#### WORK TO BE COMPLETED
Print the lines in the listing below that fall between the line with "ふるさと納税の仕組み (273, 58)" and the line with "山口県 (604, 2472)", those two lines included, exactly as they stand and with nothing else.

GIVEN RECORDS Start Marker

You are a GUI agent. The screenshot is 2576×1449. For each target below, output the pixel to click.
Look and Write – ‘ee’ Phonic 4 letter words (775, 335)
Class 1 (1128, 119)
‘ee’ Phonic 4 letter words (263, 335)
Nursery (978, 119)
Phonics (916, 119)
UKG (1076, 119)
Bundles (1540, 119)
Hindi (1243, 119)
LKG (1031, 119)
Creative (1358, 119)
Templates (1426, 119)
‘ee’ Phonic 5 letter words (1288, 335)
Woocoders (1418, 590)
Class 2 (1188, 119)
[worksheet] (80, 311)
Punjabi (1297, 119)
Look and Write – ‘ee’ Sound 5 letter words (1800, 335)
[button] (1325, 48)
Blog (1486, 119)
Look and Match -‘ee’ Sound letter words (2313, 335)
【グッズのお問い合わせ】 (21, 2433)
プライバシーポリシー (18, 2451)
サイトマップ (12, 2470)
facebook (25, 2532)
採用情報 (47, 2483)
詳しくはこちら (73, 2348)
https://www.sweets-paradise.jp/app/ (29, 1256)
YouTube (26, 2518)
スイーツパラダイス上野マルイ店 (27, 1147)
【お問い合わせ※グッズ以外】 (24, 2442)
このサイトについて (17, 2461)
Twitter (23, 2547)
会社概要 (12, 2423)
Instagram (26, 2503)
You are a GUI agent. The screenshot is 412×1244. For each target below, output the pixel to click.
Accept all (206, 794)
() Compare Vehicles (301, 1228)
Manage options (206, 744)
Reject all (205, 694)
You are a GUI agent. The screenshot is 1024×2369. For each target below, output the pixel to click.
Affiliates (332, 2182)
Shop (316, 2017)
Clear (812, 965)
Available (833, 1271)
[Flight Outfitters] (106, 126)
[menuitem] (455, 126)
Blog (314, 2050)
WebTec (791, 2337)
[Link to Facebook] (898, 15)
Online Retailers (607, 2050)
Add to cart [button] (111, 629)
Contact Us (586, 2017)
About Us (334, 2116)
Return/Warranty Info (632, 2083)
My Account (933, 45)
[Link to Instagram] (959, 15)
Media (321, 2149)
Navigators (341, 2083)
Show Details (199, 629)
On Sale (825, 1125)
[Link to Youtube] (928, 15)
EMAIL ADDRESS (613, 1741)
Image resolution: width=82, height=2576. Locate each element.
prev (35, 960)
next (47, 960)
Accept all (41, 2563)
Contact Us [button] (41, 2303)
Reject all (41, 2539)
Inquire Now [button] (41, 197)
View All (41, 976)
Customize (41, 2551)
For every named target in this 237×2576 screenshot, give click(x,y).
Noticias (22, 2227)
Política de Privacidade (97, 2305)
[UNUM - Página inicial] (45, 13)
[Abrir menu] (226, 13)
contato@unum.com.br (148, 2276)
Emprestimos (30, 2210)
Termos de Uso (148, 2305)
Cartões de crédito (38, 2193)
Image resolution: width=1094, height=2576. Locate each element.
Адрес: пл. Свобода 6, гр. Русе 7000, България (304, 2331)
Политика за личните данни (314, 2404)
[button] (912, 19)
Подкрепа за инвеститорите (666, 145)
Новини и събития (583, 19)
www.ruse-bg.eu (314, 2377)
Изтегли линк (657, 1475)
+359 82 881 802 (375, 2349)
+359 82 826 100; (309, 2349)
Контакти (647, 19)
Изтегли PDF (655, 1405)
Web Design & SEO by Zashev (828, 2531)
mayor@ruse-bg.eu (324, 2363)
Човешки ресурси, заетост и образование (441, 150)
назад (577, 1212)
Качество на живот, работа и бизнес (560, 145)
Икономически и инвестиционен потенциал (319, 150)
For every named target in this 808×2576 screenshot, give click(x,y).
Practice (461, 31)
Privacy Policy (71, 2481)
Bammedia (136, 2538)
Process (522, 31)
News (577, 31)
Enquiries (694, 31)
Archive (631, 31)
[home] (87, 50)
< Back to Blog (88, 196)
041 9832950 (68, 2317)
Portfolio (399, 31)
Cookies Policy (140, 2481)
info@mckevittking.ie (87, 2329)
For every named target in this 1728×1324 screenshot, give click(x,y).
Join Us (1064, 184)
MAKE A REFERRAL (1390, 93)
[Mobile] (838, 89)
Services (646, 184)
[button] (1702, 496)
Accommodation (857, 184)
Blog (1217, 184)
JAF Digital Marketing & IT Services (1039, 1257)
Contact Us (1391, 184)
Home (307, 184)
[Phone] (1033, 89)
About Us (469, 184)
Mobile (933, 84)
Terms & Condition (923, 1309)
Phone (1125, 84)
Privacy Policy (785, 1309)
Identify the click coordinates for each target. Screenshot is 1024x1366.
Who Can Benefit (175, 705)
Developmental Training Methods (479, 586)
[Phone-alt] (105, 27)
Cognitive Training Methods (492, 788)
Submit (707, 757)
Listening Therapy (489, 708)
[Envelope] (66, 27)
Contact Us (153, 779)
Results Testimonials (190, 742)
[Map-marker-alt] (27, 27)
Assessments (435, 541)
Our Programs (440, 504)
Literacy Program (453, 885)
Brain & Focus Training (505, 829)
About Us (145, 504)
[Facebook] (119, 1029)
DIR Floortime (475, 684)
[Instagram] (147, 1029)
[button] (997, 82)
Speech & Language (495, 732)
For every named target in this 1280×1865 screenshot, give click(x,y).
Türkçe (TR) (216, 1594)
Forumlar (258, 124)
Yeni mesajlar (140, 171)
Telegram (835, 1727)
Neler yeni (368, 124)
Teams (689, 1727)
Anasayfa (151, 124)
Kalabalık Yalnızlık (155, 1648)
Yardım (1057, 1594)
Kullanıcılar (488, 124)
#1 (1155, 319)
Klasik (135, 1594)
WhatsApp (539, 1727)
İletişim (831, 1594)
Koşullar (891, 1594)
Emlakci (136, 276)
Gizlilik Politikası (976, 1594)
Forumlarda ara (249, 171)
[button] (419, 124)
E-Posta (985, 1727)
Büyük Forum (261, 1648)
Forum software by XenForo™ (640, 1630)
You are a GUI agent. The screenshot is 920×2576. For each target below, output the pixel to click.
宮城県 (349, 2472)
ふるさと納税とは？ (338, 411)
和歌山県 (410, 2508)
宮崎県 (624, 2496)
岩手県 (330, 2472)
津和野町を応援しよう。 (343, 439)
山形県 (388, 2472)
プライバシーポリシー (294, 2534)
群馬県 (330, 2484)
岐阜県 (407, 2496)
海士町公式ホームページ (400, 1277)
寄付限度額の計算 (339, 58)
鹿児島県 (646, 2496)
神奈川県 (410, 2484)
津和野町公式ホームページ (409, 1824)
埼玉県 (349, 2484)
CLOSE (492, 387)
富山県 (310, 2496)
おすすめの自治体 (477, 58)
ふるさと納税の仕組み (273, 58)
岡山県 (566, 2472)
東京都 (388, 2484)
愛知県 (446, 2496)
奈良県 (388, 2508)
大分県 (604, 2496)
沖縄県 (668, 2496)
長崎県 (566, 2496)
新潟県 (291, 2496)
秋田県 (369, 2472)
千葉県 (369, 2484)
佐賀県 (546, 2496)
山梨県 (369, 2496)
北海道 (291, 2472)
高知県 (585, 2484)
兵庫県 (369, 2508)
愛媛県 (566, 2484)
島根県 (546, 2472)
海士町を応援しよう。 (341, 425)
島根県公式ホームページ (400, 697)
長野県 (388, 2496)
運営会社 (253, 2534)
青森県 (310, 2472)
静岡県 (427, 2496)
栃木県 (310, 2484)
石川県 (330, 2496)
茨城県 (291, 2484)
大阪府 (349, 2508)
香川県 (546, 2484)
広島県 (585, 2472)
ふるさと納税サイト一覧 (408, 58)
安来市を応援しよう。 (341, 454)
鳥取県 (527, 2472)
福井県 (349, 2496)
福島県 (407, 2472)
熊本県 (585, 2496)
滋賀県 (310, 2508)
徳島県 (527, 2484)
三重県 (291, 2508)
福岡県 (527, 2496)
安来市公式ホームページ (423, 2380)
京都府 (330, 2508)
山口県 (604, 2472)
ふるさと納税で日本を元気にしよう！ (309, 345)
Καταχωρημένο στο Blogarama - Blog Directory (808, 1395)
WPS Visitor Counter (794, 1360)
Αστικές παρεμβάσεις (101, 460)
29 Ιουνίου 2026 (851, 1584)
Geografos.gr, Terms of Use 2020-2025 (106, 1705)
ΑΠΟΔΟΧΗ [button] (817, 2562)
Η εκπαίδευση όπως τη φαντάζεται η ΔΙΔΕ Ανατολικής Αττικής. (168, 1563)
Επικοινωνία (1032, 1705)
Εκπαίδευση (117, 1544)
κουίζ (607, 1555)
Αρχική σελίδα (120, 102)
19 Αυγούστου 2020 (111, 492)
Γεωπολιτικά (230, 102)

GIVEN RECORDS End Marker

#### PROBLEM SOLUTION
ふるさと納税の仕組み (273, 58)
岡山県 (566, 2472)
東京都 (388, 2484)
愛知県 (446, 2496)
奈良県 (388, 2508)
大分県 (604, 2496)
沖縄県 (668, 2496)
長崎県 (566, 2496)
新潟県 (291, 2496)
秋田県 (369, 2472)
千葉県 (369, 2484)
佐賀県 (546, 2496)
山梨県 (369, 2496)
北海道 (291, 2472)
高知県 (585, 2484)
兵庫県 (369, 2508)
愛媛県 (566, 2484)
島根県 (546, 2472)
海士町を応援しよう。 (341, 425)
島根県公式ホームページ (400, 697)
長野県 (388, 2496)
運営会社 (253, 2534)
青森県 (310, 2472)
静岡県 (427, 2496)
栃木県 (310, 2484)
石川県 (330, 2496)
茨城県 (291, 2484)
大阪府 (349, 2508)
香川県 (546, 2484)
広島県 (585, 2472)
ふるさと納税サイト一覧 (408, 58)
安来市を応援しよう。 (341, 454)
鳥取県 (527, 2472)
福井県 (349, 2496)
福島県 (407, 2472)
熊本県 (585, 2496)
滋賀県 (310, 2508)
徳島県 (527, 2484)
三重県 (291, 2508)
福岡県 (527, 2496)
安来市公式ホームページ (423, 2380)
京都府 (330, 2508)
山口県 (604, 2472)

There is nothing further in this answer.